Paolo Cugini
Quais
são os aspetos, os setores da teologia e da realidade eclesial que se tornaram
espaços de contaminação e quais são as contaminações mais significativas? Em
outras palavras, o que está a contaminar a Igreja, que temas, problemáticas e
processos culturais estão a forçar o tecido eclesial a abrir-se ao confronto, a
deixar-se contaminar? São estas
as perguntas que procuram conduzir à vivência quotidiana, à realidade, para não
permanecer sempre no plano teórico, mas mostrar como aquilo que analisámos não
só tem consequências na vida das pessoas, mas já está em curso. A cultura
do “depois”, que traz como marca visível o prefixo “pós”, rompeu barreiras que
pareciam indestrutíveis e, deste modo, abriu e está a abrir novas brechas no
pensamento, novas possibilidades existenciais e espirituais. Na minha opinião,
é impossível permanecer imune a este processo, cada vez mais avassalador, em
todos os níveis da cultura. Também a Igreja, portanto, não se pode dar ao luxo,
e sobretudo ao risco, de se fechar em si mesma, continuando a lutar sozinha
contra moinhos de vento, porque esse mundo contra o qual lutava já não existe;
e se não se apercebe disso, alguém tem de lho dizer: sem ofensa, mas por amor.
Em
primeiro lugar, convém esclarecer logo que, como defendia Thomas Kuhn, que
elaborou o conceito epistemológico de paradigma, apesar das mudanças
paradigmáticas, os sujeitos envolvidos não mudam de postura de um dia para o
outro. Em outras palavras, não podemos esperar de uma instituição como a
Igreja, que há séculos defende com unhas e dentes as suas verdades dogmáticas,
que se torne imediatamente disponível para a contaminação: seria exigir o
absurdo. Creio que, nesta primeira fase, é importante abrir brechas culturais
sobre as quais seja possível estabelecer um diálogo aberto e sincero. O facto
que emerge neste novo contexto é que já não é possível permanecer
entrincheirado nas próprias posições. A Igreja tem um património espiritual,
cultural e artístico imenso, que pode, a qualquer momento, colocar nas mesas de
diálogo, com um estilo aberto, disponível, sem condenar ninguém, mas mostrando
a capacidade de valorizar cada contributo cultural. Há tanta beleza fora dos
recintos eclesiais, há imensa espiritualidade que vale a pena conhecer e
reconhecer, há caminhos culturais que merecem toda a nossa atenção, mesmo que
venham de longe e, à primeira vista, pareçam não ter nada a ver connosco. Tudo
está ligado a tudo e nada fica fora desta intuição.
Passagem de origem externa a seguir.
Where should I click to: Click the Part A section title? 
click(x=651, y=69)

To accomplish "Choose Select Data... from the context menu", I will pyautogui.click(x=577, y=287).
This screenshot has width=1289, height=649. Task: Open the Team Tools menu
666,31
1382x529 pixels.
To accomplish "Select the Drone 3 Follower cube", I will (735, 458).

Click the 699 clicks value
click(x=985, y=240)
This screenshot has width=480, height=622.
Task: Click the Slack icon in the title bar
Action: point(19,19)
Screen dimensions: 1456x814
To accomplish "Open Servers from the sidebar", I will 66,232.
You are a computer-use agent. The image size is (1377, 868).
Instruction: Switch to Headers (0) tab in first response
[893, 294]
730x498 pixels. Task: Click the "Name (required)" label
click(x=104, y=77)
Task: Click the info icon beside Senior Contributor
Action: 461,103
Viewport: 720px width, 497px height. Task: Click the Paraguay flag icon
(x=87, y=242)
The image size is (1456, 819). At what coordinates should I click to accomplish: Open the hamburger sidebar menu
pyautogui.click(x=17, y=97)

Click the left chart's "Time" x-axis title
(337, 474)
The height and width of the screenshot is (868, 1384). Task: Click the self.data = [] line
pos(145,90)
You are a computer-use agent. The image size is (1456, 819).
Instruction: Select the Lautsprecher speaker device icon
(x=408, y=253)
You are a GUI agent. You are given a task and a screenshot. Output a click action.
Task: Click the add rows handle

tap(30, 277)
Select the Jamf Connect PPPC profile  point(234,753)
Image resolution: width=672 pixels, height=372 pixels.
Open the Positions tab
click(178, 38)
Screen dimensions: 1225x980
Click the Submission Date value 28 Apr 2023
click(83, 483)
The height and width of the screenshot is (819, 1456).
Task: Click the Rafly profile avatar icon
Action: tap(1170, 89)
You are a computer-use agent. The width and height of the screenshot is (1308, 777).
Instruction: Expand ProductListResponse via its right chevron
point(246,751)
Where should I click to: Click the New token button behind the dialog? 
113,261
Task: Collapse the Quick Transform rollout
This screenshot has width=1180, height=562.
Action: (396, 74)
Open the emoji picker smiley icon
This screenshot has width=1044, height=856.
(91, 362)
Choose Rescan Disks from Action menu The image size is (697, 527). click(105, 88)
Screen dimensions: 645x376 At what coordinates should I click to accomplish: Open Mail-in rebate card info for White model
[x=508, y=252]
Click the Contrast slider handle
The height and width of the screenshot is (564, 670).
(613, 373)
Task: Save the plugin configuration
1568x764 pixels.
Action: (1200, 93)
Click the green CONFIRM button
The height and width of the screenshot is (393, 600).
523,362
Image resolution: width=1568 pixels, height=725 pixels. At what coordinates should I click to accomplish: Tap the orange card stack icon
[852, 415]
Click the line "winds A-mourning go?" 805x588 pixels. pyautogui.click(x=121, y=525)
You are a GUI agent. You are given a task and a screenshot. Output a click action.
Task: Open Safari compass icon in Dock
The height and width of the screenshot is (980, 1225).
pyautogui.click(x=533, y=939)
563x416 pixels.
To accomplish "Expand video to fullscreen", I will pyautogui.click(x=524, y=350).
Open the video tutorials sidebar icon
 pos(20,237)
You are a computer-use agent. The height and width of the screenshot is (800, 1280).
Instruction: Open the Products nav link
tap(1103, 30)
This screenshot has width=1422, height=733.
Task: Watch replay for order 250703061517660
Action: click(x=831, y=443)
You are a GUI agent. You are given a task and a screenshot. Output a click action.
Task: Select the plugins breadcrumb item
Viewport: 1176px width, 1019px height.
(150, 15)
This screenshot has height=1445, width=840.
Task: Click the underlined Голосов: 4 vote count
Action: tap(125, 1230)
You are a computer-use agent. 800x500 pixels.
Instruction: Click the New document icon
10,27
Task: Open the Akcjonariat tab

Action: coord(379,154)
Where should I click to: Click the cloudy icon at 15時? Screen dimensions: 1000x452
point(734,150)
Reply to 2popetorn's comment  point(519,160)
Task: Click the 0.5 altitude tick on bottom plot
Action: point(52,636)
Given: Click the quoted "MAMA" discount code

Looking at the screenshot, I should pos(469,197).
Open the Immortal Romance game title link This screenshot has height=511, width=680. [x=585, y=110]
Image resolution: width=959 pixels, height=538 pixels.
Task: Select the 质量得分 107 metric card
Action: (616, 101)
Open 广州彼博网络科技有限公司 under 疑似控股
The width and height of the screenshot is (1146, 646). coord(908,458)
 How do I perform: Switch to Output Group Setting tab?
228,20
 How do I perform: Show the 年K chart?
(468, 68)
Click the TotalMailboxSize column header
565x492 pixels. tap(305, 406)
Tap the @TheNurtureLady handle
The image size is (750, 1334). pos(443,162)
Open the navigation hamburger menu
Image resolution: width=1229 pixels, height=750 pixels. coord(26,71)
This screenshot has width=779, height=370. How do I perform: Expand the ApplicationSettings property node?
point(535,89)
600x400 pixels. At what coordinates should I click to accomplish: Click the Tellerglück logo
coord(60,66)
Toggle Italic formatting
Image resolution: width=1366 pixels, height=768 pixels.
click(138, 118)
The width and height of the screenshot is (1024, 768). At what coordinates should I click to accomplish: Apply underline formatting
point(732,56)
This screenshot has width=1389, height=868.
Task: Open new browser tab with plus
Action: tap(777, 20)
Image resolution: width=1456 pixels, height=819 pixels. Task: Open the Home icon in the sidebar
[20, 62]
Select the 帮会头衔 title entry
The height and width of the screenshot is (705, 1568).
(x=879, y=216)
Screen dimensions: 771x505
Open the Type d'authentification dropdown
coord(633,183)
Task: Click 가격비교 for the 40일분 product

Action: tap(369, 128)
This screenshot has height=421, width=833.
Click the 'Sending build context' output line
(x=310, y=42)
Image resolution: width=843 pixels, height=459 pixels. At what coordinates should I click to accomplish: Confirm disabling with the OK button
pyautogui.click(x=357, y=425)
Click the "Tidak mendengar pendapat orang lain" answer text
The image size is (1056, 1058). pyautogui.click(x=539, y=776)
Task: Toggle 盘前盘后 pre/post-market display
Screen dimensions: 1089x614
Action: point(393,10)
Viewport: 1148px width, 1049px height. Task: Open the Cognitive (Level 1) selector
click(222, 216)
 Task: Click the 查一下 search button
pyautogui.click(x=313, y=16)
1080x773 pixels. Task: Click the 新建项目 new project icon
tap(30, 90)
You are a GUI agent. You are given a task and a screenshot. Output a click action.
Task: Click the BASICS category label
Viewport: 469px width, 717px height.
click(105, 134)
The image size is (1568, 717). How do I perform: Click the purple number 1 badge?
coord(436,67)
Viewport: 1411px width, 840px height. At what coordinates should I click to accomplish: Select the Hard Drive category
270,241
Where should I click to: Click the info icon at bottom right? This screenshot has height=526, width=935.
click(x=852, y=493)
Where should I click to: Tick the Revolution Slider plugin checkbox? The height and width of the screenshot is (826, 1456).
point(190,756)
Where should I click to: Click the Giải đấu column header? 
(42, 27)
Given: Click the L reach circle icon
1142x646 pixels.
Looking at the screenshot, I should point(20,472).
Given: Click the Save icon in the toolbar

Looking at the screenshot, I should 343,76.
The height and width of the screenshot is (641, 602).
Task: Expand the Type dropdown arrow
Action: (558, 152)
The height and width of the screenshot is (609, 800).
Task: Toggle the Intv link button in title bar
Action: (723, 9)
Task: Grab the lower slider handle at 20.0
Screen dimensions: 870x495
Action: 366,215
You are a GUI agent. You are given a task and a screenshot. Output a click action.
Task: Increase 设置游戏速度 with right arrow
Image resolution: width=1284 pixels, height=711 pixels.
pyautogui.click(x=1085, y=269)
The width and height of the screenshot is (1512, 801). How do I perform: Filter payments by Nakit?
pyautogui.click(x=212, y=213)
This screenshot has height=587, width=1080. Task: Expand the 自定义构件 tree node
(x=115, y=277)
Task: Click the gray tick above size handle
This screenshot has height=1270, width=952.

Há outro ponto importante a sublinhar. Se é verdade que a nível da hierarquia levará muito tempo até que esta se torne sensível às contaminações e se deixe contaminar, ao nível da base este processo de contaminação já está em curso há muito tempo. Quem vive o Evangelho no quotidiano da comunidade local raramente se preocupa com a ortodoxia das suas escolhas e afirmações. Quem vive no mundo do trabalho, da escola, no mercado, nas ruas ou nas praças respira diariamente um ar novo, entra em contacto com mundos diferentes, que influenciam o pensamento, as escolhas, o comportamento. Ao nível da base, a ortopraxia conta mais do que a ortodoxia. Além disso, é bom recordar o fluxo de contaminações que acontecem a toda a hora nas muitas plataformas de internet. Se é impossível defender-se, também porque não faz sentido, o esforço que deve ser feito é o de oferecer instrumentos tanto de acesso a estes novos mundos culturais e espirituais, como de interpretação. Nem tudo o que encontramos nas praças é bom e merece ser assimilado. Como proceder e que percurso seguir para ser capaz de captar o belo no mundo e ajudar outros no mesmo caminho? Quais são aquelas contaminações que já nos contaminam positivamente, mesmo sem darmos conta?